:: What is needed ::
Set the entries down again exactly; none may be skipped.

Stored items:
* * * * *

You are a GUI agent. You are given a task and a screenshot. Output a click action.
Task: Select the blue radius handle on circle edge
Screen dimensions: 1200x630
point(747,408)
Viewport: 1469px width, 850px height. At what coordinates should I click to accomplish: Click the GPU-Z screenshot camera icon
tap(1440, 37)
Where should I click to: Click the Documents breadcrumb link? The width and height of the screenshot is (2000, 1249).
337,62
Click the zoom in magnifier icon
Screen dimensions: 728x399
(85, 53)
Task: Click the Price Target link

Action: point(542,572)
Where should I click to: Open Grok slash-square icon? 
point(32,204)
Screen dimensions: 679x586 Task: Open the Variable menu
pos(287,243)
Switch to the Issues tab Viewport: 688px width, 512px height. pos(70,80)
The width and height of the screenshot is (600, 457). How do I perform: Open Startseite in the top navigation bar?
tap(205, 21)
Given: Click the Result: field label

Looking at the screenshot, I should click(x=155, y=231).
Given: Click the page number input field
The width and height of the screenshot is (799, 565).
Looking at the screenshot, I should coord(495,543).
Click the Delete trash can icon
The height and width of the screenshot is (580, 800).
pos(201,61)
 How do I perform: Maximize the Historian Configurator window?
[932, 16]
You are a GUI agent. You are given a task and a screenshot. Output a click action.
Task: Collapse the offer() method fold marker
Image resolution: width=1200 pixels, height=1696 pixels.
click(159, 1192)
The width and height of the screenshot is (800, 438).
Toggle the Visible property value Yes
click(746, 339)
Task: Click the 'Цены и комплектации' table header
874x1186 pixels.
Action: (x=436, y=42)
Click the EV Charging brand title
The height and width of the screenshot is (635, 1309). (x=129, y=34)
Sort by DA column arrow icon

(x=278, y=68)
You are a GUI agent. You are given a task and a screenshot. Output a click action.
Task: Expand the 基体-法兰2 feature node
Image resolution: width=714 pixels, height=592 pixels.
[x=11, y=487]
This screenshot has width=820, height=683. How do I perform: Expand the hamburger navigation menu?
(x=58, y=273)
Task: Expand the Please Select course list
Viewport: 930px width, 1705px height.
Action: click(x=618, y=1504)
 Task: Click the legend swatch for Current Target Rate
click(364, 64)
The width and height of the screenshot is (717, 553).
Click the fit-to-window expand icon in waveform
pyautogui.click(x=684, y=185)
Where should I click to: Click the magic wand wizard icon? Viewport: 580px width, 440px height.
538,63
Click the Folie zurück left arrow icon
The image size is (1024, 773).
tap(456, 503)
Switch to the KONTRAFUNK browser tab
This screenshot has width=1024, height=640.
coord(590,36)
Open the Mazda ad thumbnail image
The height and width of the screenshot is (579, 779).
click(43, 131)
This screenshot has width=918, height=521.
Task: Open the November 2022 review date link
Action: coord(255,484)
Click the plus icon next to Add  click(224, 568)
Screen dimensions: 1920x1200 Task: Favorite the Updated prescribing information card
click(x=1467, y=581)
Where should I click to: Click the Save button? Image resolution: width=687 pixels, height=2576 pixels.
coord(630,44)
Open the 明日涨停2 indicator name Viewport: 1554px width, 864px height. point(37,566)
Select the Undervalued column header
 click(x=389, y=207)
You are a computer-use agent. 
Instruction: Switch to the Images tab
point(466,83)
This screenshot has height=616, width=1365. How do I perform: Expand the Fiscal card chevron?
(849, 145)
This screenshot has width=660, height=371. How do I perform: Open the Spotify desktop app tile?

* * * * *

:: Solution for this problem ::
You are a GUI agent. You are given a task and a screenshot. Output a click action.
Task: Select the blue radius handle on circle edge
Screen dimensions: 1200x630
point(747,408)
Viewport: 1469px width, 850px height. At what coordinates should I click to accomplish: Click the GPU-Z screenshot camera icon
tap(1440, 37)
Where should I click to: Click the Documents breadcrumb link? The width and height of the screenshot is (2000, 1249).
337,62
Click the zoom in magnifier icon
Screen dimensions: 728x399
(85, 53)
Task: Click the Price Target link

Action: point(542,572)
Where should I click to: Open Grok slash-square icon? 
point(32,204)
Screen dimensions: 679x586 Task: Open the Variable menu
pos(287,243)
Switch to the Issues tab Viewport: 688px width, 512px height. pos(70,80)
The width and height of the screenshot is (600, 457). How do I perform: Open Startseite in the top navigation bar?
tap(205, 21)
Given: Click the Result: field label

Looking at the screenshot, I should click(x=155, y=231).
Given: Click the page number input field
The width and height of the screenshot is (799, 565).
Looking at the screenshot, I should coord(495,543).
Click the Delete trash can icon
The height and width of the screenshot is (580, 800).
pos(201,61)
 How do I perform: Maximize the Historian Configurator window?
[932, 16]
You are a GUI agent. You are given a task and a screenshot. Output a click action.
Task: Collapse the offer() method fold marker
Image resolution: width=1200 pixels, height=1696 pixels.
click(159, 1192)
The width and height of the screenshot is (800, 438).
Toggle the Visible property value Yes
click(746, 339)
Task: Click the 'Цены и комплектации' table header
874x1186 pixels.
Action: (x=436, y=42)
Click the EV Charging brand title
The height and width of the screenshot is (635, 1309). (x=129, y=34)
Sort by DA column arrow icon

(x=278, y=68)
You are a GUI agent. You are given a task and a screenshot. Output a click action.
Task: Expand the 基体-法兰2 feature node
Image resolution: width=714 pixels, height=592 pixels.
[x=11, y=487]
This screenshot has width=820, height=683. How do I perform: Expand the hamburger navigation menu?
(x=58, y=273)
Task: Expand the Please Select course list
Viewport: 930px width, 1705px height.
Action: click(x=618, y=1504)
 Task: Click the legend swatch for Current Target Rate
click(364, 64)
The width and height of the screenshot is (717, 553).
Click the fit-to-window expand icon in waveform
pyautogui.click(x=684, y=185)
Where should I click to: Click the magic wand wizard icon? Viewport: 580px width, 440px height.
538,63
Click the Folie zurück left arrow icon
The image size is (1024, 773).
tap(456, 503)
Switch to the KONTRAFUNK browser tab
This screenshot has width=1024, height=640.
coord(590,36)
Open the Mazda ad thumbnail image
The height and width of the screenshot is (579, 779).
click(43, 131)
This screenshot has width=918, height=521.
Task: Open the November 2022 review date link
Action: coord(255,484)
Click the plus icon next to Add  click(224, 568)
Screen dimensions: 1920x1200 Task: Favorite the Updated prescribing information card
click(x=1467, y=581)
Where should I click to: Click the Save button? Image resolution: width=687 pixels, height=2576 pixels.
coord(630,44)
Open the 明日涨停2 indicator name Viewport: 1554px width, 864px height. point(37,566)
Select the Undervalued column header
 click(x=389, y=207)
You are a computer-use agent. 
Instruction: Switch to the Images tab
point(466,83)
This screenshot has height=616, width=1365. How do I perform: Expand the Fiscal card chevron?
(849, 145)
This screenshot has width=660, height=371. How do I perform: Open the Spotify desktop app tile?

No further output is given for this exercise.